Декабрьский рассвет уже тронул небо, когда машина остановилась и всем приказали выходить. Сташенко помог сойти Люде и, держа ее за руку, побрел с ней в предутреннюю мглу, куда-то к посадкам, подгоняемый выкриками солдат.
Казалось, ко всему был готов Сташенко еще с того самого дня, когда расстался со своими дождливой ночью прошлой осенью. Писал им ясные и честные письма: «Умру если, детей жалей, люби. Пусть знают дети, чего от них жду, даже тогда, когда и в живых меня не будет. Чтобы настоящими патриотами были... Знайте, любил я вас. А сейчас вот выполняю свой долг. На мою долю выпало счастье продолжать борьбу с фашистской гадиной в тылу врага...»
Даже собственную смерть готов он простить врагу — что ж, война есть война. Но то, что они собирались расстреливать эту девочку, Люду... Ему чудилось, что он ведет за руку собственную дочь, поменьше этой... Если бы мог защитить, заслонить ее от пуль!
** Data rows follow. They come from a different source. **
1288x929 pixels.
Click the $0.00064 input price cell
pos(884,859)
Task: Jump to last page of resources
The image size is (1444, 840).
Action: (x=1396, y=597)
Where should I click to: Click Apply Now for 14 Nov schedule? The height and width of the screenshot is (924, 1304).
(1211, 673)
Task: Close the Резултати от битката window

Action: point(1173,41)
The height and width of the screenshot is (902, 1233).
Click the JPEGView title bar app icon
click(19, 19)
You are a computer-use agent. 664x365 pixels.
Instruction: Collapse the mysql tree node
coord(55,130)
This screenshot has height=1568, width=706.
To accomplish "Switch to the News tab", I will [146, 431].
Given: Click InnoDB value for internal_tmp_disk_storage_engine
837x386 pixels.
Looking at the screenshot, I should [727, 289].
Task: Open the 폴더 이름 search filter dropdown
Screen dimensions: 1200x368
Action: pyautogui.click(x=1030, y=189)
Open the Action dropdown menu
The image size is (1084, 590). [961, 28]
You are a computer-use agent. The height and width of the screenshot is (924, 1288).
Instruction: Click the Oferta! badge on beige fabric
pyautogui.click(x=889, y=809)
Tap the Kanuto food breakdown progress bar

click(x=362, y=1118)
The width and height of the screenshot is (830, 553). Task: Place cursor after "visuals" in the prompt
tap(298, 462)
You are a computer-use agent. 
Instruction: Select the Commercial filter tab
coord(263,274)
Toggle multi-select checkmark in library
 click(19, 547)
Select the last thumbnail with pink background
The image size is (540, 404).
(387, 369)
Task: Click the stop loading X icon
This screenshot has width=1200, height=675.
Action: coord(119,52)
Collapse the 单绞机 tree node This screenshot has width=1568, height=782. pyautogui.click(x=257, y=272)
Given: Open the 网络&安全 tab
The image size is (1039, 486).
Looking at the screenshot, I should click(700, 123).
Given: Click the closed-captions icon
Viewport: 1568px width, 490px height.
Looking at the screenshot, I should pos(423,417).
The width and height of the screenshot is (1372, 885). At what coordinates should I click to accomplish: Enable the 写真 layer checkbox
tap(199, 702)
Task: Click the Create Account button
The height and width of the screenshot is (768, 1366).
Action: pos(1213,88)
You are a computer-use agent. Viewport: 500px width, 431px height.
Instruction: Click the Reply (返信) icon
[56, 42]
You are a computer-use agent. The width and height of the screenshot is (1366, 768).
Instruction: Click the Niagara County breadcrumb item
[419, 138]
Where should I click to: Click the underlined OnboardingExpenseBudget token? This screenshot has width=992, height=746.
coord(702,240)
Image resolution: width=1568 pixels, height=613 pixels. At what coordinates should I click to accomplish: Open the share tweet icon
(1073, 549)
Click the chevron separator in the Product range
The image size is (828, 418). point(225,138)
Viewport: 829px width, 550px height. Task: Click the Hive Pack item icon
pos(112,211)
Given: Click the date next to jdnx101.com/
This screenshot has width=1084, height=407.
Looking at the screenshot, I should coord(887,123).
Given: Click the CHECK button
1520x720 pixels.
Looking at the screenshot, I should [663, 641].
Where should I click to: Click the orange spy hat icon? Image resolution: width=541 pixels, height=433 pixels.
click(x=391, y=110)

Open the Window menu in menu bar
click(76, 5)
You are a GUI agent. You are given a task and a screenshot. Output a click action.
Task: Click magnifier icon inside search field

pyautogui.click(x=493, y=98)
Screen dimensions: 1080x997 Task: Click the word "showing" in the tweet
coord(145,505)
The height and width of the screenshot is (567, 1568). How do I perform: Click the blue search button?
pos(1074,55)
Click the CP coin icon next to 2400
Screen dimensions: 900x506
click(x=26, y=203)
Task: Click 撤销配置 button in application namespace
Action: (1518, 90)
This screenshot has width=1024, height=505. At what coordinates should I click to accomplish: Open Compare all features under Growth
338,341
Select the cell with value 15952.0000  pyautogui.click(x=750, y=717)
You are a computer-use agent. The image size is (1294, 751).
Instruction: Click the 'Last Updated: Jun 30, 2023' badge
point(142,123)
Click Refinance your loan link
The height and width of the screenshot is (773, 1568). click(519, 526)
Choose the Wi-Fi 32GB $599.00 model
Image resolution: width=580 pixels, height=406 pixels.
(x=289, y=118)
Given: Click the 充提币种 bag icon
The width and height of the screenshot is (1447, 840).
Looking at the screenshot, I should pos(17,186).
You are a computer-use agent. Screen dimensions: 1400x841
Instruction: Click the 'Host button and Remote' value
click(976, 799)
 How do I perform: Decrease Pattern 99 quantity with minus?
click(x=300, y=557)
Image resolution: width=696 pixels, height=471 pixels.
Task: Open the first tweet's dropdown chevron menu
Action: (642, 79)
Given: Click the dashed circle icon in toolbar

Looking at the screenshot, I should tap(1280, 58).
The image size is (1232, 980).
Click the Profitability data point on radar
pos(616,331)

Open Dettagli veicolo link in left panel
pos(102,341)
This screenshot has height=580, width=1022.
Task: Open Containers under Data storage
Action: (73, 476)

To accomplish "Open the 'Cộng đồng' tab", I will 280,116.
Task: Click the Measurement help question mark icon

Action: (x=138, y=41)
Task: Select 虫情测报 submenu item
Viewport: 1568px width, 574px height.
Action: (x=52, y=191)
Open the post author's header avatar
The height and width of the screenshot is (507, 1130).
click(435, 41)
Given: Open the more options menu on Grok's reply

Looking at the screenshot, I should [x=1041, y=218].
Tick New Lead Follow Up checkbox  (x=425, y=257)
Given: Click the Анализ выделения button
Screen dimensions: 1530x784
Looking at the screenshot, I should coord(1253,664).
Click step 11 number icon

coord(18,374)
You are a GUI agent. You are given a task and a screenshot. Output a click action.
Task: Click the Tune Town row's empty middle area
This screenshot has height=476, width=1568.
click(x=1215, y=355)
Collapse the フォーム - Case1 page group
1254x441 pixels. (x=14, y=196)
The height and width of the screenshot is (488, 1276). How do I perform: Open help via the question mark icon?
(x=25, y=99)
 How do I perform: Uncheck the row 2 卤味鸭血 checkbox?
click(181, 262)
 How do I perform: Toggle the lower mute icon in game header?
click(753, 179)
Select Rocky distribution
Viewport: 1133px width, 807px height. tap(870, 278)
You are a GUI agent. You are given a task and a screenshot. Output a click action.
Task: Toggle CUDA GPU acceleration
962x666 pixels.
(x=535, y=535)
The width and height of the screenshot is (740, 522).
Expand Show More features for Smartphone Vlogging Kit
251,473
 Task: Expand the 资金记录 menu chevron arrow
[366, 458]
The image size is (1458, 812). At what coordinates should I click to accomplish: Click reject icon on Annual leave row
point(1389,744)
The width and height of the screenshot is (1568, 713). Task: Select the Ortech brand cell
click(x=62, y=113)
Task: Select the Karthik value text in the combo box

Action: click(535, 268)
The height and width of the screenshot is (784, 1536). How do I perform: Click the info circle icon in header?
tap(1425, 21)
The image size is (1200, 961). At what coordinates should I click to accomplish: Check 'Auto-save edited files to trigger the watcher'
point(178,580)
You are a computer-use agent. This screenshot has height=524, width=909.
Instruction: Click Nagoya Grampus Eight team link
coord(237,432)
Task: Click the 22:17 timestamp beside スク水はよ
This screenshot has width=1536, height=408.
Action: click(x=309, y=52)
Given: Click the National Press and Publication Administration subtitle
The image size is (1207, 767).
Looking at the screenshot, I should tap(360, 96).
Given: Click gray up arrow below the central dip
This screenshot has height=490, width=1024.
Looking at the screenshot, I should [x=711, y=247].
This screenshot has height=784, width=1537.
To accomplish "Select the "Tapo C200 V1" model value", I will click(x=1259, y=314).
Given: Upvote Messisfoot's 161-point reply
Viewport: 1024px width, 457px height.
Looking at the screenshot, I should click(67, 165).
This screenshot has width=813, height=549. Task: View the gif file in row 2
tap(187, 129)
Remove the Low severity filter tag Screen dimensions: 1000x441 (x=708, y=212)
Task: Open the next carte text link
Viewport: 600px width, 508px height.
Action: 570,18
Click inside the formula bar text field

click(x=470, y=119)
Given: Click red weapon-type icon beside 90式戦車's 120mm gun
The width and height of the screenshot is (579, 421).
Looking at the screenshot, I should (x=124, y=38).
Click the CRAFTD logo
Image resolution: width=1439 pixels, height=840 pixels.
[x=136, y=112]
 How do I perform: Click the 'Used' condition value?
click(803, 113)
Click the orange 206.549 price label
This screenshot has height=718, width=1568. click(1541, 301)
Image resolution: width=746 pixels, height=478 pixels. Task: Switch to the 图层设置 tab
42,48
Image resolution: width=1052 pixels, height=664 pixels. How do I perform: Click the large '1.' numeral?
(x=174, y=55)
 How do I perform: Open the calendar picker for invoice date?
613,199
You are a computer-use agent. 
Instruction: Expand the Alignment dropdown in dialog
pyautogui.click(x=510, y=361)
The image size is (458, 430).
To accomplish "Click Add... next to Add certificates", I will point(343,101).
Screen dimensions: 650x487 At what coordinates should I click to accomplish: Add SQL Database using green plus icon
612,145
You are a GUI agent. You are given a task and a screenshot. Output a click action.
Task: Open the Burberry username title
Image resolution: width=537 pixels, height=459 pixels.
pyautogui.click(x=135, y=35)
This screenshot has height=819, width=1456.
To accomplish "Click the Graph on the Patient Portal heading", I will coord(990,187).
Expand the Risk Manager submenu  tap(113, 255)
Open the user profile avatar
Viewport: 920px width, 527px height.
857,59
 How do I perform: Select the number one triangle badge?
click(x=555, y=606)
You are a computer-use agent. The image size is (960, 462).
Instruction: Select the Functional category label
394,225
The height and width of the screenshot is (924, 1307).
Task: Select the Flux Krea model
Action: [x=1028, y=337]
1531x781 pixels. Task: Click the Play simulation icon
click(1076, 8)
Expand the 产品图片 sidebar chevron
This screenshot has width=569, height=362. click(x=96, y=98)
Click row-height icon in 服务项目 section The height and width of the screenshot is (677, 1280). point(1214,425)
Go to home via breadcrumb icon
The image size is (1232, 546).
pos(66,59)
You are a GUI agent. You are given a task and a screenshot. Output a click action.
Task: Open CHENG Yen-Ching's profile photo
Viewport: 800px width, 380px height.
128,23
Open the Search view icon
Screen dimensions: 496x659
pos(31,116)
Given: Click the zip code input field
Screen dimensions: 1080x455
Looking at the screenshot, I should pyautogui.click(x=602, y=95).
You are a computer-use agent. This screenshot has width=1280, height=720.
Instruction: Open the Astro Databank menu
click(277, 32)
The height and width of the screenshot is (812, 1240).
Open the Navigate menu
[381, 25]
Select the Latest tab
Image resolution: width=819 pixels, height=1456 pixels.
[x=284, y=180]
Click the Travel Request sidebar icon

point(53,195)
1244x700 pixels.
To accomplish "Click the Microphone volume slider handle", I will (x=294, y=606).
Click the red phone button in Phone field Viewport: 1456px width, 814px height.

— Еврейское кладбище, — сказал кто-то по дороге. — Здесь в прошлом году немало положили. Тысячами. Земля, говорят, шевелилась...
Иных несли. Несли автоматчики, выполняющие привычную и порядком надоевшую им работу. Так попытался подумать Сташенко, который с трудом шел, волоча ногу и крепко сжимая маленькую руку девочки.
Они остановились почти инстинктивно, без команды конвойных. Остановились вблизи глубокого рва, словно сами выбрали для себя место казни поудобнее.
Солдаты как бы согласились с ними. Здесь так здесь. Они собрались в кучу поодаль, о чем-то переговаривались и даже пересмеивались. Сташенко вдруг подумалось, что ничего не произойдет, что не могут эти так благодушно настроенные люди ни с того ни с сего начать стрелять в безоружных, чтобы убить их и присыпать землей. Эту мысль укрепляло еще и то, что рядом стояла девочка с косичками, аккуратно заплетенными в это утро и повязанными алыми ленточками. Ее нельзя убить просто так, ни за что. И то, что вместе с ними, взрослыми, была девочка, как бы спасало всех, кто постарше, от того страшного и зловещего, что нависло над ними в этот ранний час.
Но вот солдаты шевельнули автоматами и построились, подчиняясь неслышной команде. Сташенко вспомнил вдруг какой-то кинофильм, где тоже вот так расстреливали коммунистов.
Он инстинктивно прижал к себе Люду, которая широко раскрытыми глазами смотрела на приготовления солдат. Кто-то рядом заговорил. Кто-то застонал. А вот и крикнул кто-то, что — не разобрать...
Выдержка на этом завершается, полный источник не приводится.